- _PROBLEM TO SOLVE_:
Go over the data and copy out each line with "Visibility" in it.

━━ DATASET CONTENT ━━

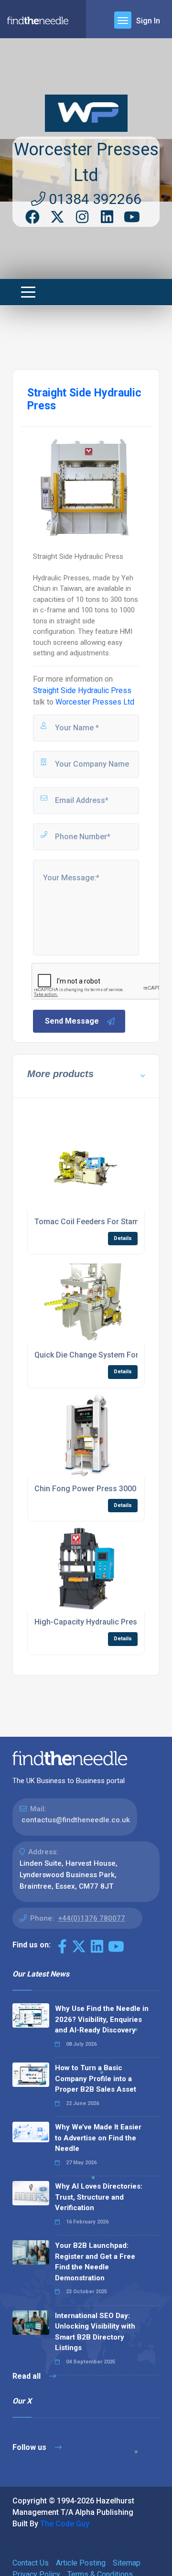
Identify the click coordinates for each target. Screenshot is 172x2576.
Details (123, 1238)
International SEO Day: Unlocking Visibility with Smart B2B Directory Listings (95, 2331)
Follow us (30, 2447)
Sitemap (126, 2562)
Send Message (72, 1021)
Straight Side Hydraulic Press (82, 690)
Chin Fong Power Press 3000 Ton (92, 1488)
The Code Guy (64, 2523)
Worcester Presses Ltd (94, 701)
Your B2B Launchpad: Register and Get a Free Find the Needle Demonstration (95, 2261)
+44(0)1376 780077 (91, 1918)
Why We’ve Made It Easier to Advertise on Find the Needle (98, 2138)
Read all (27, 2376)
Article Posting (81, 2562)
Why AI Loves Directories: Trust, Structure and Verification (98, 2197)
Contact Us (30, 2562)
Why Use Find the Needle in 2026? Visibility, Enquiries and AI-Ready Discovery (102, 2019)
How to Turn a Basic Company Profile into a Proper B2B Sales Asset (95, 2078)
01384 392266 (93, 199)
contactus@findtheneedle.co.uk (76, 1820)
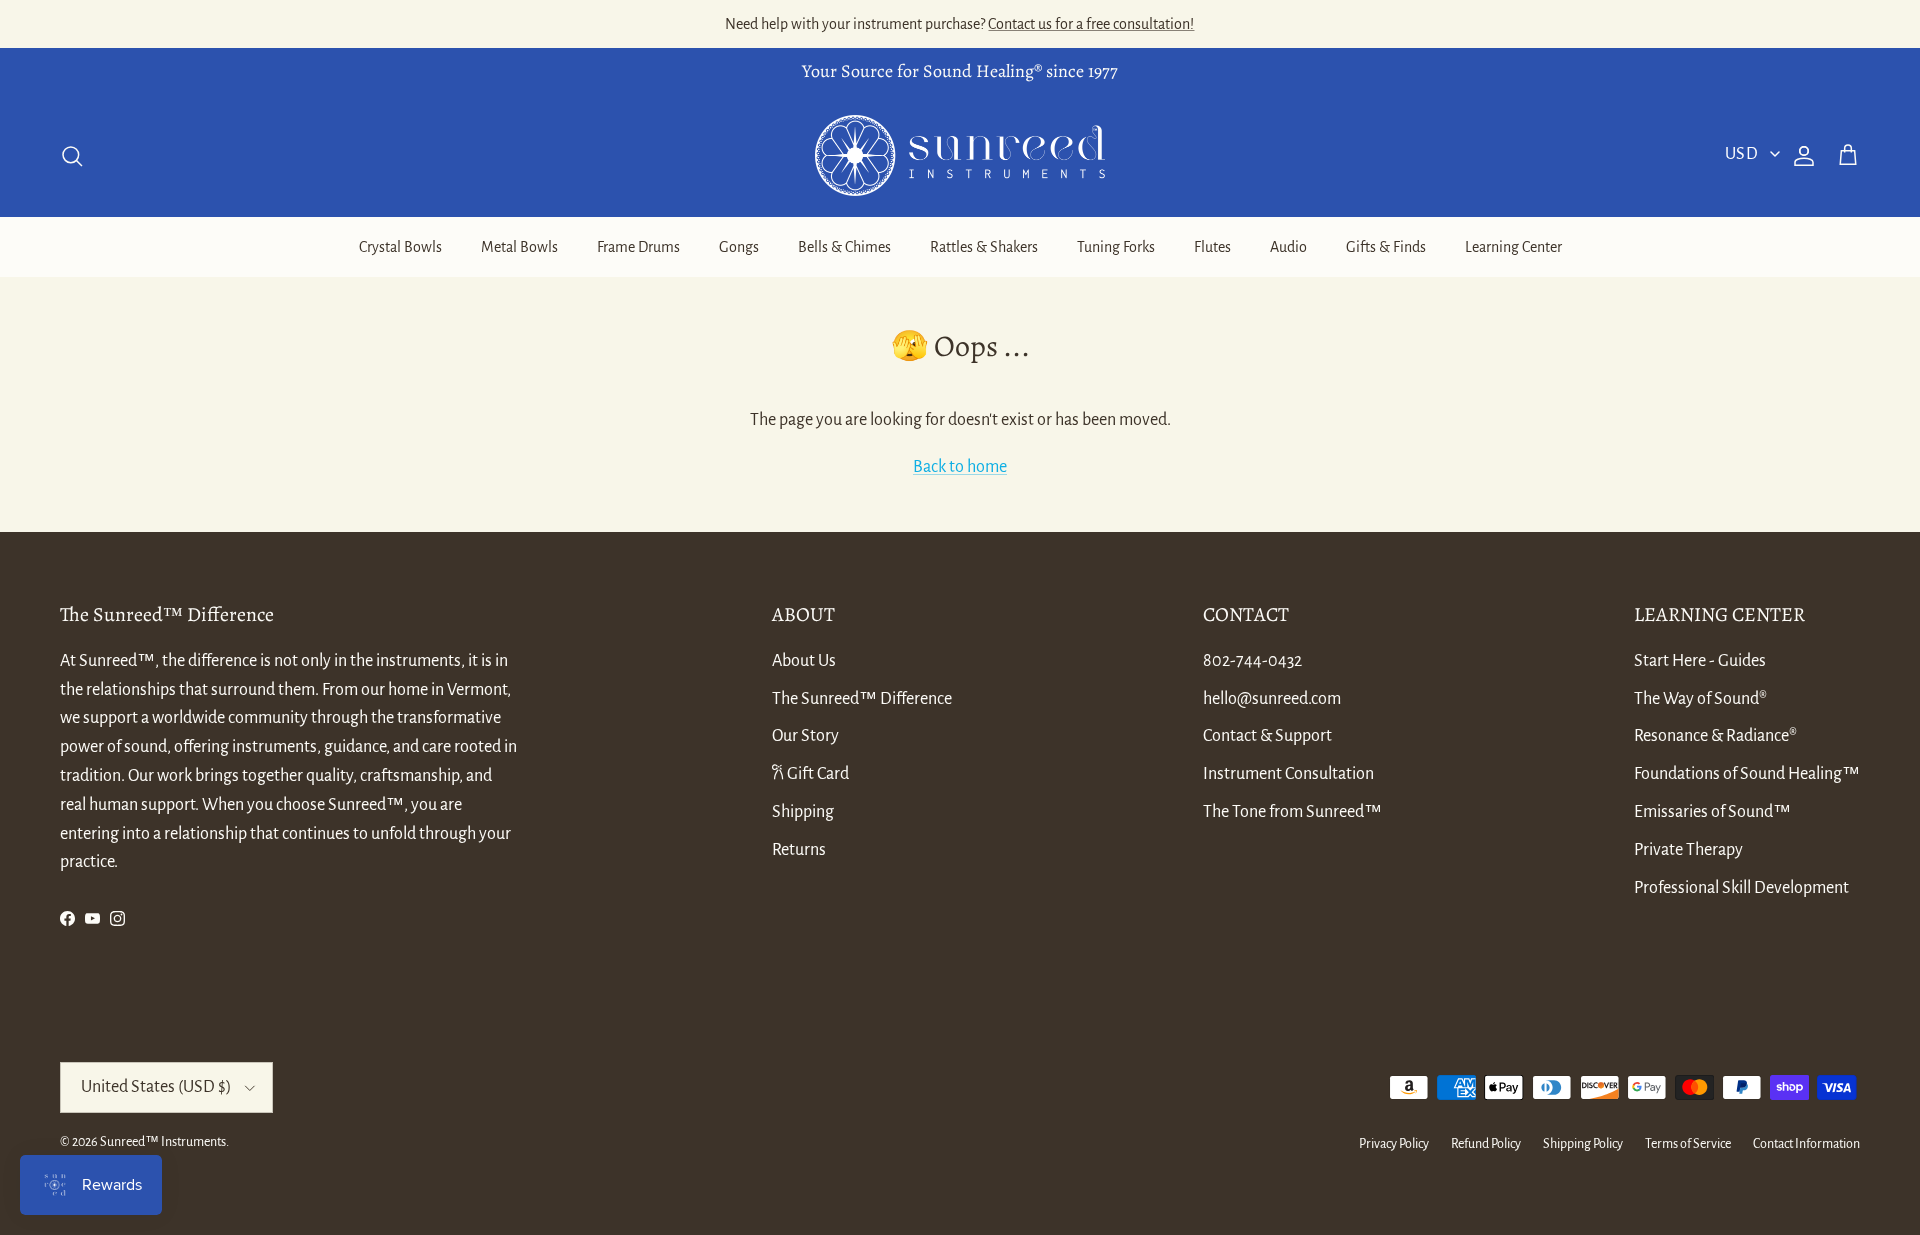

━━━

- _SOLUTION_:
International SEO Day: Unlocking Visibility with Smart B2B Directory Listings (95, 2331)
Why Use Find the Needle in 2026? Visibility, Enquiries and AI-Ready Discovery (102, 2019)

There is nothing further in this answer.